(2ki) Sustainable Material Design through Machine Learning and Computer Simulations | AIChE

(2ki) Sustainable Material Design through Machine Learning and Computer Simulations

Authors 

Schneider, L. - Presenter, University of Chicago
Research Interests

In my next professional endeavor, I aspire to establish a research laboratory that integrates molecular dynamics simulations, statistical mechanics, and artificial intelligence to create sustainable polymeric materials and gain an in-depth understanding of the dynamics, rheology, morphology, and function of high-performing battery and membrane materials. Throughout my graduate and postgraduate studies, I have honed my skills in polymer physics, focusing on entangled dynamics, polymer microphase separation, and machine learning. Additionally, I have collaborated with both computational and experimental groups for my research.

The problem of plastic pollution is one that we are currently facing, and it is essential to develop new and sustainable polymer materials for a circular economy. In silico screening and design are crucial for making this transition cost-effective.

Scientifically, my mission entails three primary objectives. Firstly, to achieve sustainable material design, it is fundamental to comprehend the impact of their chemical details. Thus, I envision combining high-throughput atomistic simulations with artificial intelligence to explore and understand the vast chemical space. Secondly, to create genuinely sustainable materials, it is necessary to model materials from cradle to grave. Therefore, I propose an Adaptive-Resolution model capable of capturing rheology and long-time scales simultaneously with chemical reactions such as synthesis and degradation. Lastly, block copolymers have the remarkable ability to form microphase separated morphologies.

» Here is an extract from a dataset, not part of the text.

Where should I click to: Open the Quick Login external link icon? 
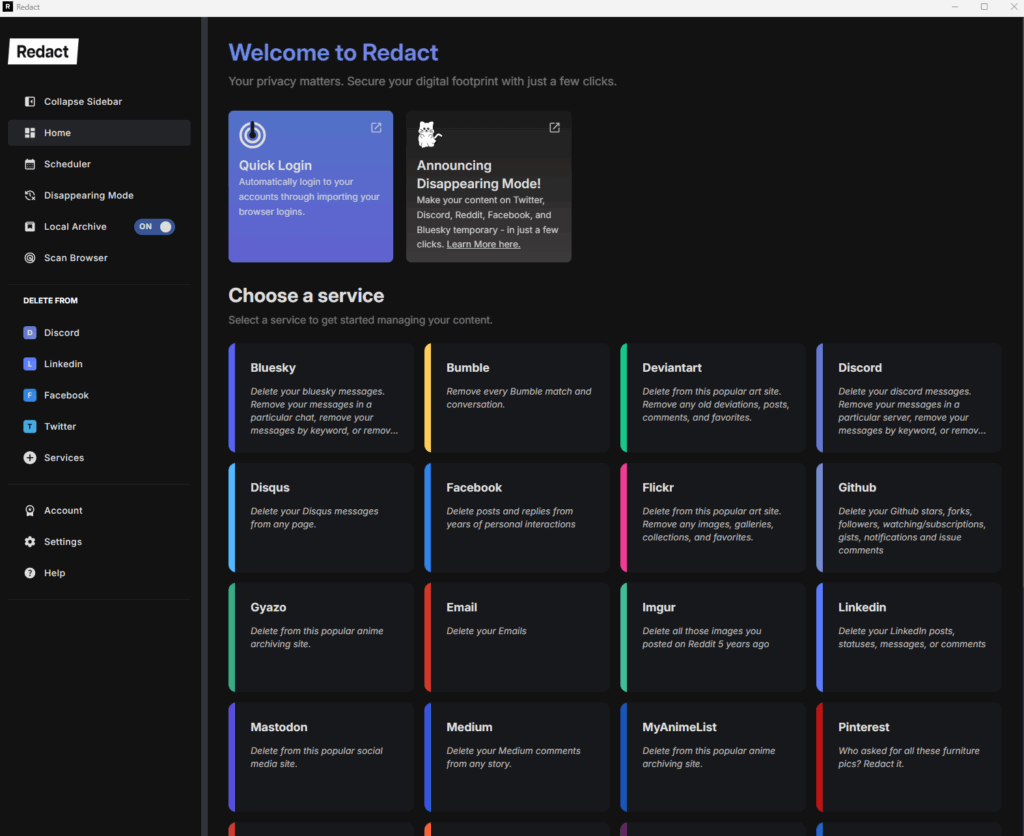pos(376,128)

Although we understand the equilibrium morphologies, dynamics and directed processing still pose challenges.

My ultimate goal is to combine these techniques to develop new materials that facilitate functional computing in materials on the nano-scale.

Teaching Interests

My teaching interests and philosophy are rooted in my passion for mentoring and inspiring students to develop and grow, as well as my experience in academic teaching and coaching sports teams. I believe that teaching is not simply about transferring knowledge but about inspiring a passion for the material and connecting it to real-life examples. By getting to know each student and adjusting the teaching approach to their individual needs and backgrounds, I aim to create a supportive and inclusive classroom atmosphere that fosters critical thinking and learning. To achieve this, I use a range of teaching methods, including didactic reduction and constructive alignment, interactive engagement, and obtaining feedback to adjust the level of material presented. My ultimate goal is to help students apply their knowledge and skills to make a positive impact on society's problems, such as designing renewable energies and sustainable materials.

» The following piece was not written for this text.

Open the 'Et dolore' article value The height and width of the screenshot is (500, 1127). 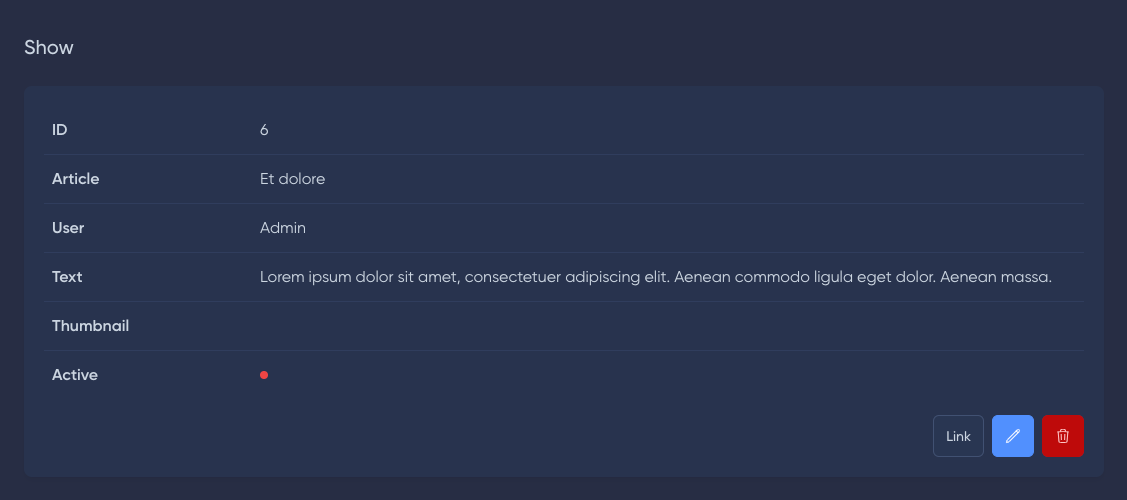click(292, 179)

Currently, I am supervising three graduate students and have previously supervised seven undergraduate students, resulting in three publications. In addition to my research, I have gained valuable experience in academic teaching. I have taught a course on my own at a German university and co-taught a course with another postdoc at the University of Chicago. I also have extensive experience as a teaching assistant. Through these teaching experiences, I have honed my skills in course design, lecturing, and leading discussions, and I continuously seek to improve my teaching effectiveness.